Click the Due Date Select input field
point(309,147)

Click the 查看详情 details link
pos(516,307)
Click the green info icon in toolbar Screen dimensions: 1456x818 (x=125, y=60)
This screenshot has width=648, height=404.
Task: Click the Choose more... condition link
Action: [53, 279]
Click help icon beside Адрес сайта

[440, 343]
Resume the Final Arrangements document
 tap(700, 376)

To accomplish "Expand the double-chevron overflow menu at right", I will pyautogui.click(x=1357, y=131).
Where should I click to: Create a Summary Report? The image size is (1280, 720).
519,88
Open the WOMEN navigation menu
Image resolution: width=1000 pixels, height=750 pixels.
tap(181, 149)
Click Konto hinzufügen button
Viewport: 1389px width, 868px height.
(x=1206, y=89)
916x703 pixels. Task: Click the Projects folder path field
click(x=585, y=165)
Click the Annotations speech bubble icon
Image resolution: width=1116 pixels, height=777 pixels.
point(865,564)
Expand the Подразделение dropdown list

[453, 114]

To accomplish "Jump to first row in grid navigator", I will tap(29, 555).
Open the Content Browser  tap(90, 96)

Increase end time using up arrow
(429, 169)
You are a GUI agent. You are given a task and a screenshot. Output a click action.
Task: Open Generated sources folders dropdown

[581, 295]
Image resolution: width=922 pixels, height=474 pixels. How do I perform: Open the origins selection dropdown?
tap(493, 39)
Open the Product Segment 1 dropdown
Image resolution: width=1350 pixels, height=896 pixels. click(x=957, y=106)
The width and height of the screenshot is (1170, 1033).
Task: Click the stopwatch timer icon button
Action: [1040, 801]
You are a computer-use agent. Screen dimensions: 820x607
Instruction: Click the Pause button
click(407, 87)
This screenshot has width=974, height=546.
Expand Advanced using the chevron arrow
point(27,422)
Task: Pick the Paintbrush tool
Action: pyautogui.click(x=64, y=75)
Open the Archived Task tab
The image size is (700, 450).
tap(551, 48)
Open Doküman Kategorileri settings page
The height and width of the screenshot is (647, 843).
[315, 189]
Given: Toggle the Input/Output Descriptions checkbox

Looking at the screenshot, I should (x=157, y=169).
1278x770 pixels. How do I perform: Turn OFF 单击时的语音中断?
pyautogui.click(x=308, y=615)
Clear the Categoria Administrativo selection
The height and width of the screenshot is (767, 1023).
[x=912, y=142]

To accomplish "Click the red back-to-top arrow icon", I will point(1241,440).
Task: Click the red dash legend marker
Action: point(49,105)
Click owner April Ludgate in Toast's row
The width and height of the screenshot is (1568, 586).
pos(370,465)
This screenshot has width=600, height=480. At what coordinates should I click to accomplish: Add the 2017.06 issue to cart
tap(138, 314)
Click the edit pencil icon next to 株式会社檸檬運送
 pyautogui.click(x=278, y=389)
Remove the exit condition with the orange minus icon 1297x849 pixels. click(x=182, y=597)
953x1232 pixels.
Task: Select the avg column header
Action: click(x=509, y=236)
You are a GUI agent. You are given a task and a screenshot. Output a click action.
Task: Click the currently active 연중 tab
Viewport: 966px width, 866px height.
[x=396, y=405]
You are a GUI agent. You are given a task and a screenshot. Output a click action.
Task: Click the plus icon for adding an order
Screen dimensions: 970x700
# # #
- What this task involves: Set down all of the entries again, keeping every line exactly as it is.

- Written reply:
Click the Due Date Select input field
point(309,147)

Click the 查看详情 details link
pos(516,307)
Click the green info icon in toolbar Screen dimensions: 1456x818 (x=125, y=60)
This screenshot has width=648, height=404.
Task: Click the Choose more... condition link
Action: [53, 279]
Click help icon beside Адрес сайта

[440, 343]
Resume the Final Arrangements document
 tap(700, 376)

To accomplish "Expand the double-chevron overflow menu at right", I will pyautogui.click(x=1357, y=131).
Where should I click to: Create a Summary Report? The image size is (1280, 720).
519,88
Open the WOMEN navigation menu
Image resolution: width=1000 pixels, height=750 pixels.
tap(181, 149)
Click Konto hinzufügen button
Viewport: 1389px width, 868px height.
(x=1206, y=89)
916x703 pixels. Task: Click the Projects folder path field
click(x=585, y=165)
Click the Annotations speech bubble icon
Image resolution: width=1116 pixels, height=777 pixels.
point(865,564)
Expand the Подразделение dropdown list

[453, 114]

To accomplish "Jump to first row in grid navigator", I will tap(29, 555).
Open the Content Browser  tap(90, 96)

Increase end time using up arrow
(429, 169)
You are a GUI agent. You are given a task and a screenshot. Output a click action.
Task: Open Generated sources folders dropdown

[581, 295]
Image resolution: width=922 pixels, height=474 pixels. How do I perform: Open the origins selection dropdown?
tap(493, 39)
Open the Product Segment 1 dropdown
Image resolution: width=1350 pixels, height=896 pixels. click(x=957, y=106)
The width and height of the screenshot is (1170, 1033).
Task: Click the stopwatch timer icon button
Action: [1040, 801]
You are a computer-use agent. Screen dimensions: 820x607
Instruction: Click the Pause button
click(407, 87)
This screenshot has width=974, height=546.
Expand Advanced using the chevron arrow
point(27,422)
Task: Pick the Paintbrush tool
Action: pyautogui.click(x=64, y=75)
Open the Archived Task tab
The image size is (700, 450).
tap(551, 48)
Open Doküman Kategorileri settings page
The height and width of the screenshot is (647, 843).
[315, 189]
Given: Toggle the Input/Output Descriptions checkbox

Looking at the screenshot, I should (x=157, y=169).
1278x770 pixels. How do I perform: Turn OFF 单击时的语音中断?
pyautogui.click(x=308, y=615)
Clear the Categoria Administrativo selection
The height and width of the screenshot is (767, 1023).
[x=912, y=142]

To accomplish "Click the red back-to-top arrow icon", I will point(1241,440).
Task: Click the red dash legend marker
Action: point(49,105)
Click owner April Ludgate in Toast's row
The width and height of the screenshot is (1568, 586).
pos(370,465)
This screenshot has width=600, height=480. At what coordinates should I click to accomplish: Add the 2017.06 issue to cart
tap(138, 314)
Click the edit pencil icon next to 株式会社檸檬運送
 pyautogui.click(x=278, y=389)
Remove the exit condition with the orange minus icon 1297x849 pixels. click(x=182, y=597)
953x1232 pixels.
Task: Select the avg column header
Action: click(x=509, y=236)
You are a GUI agent. You are given a task and a screenshot. Output a click action.
Task: Click the currently active 연중 tab
Viewport: 966px width, 866px height.
[x=396, y=405]
You are a GUI agent. You are given a task and a screenshot. Output a click action.
Task: Click the plus icon for adding an order
Screen dimensions: 970x700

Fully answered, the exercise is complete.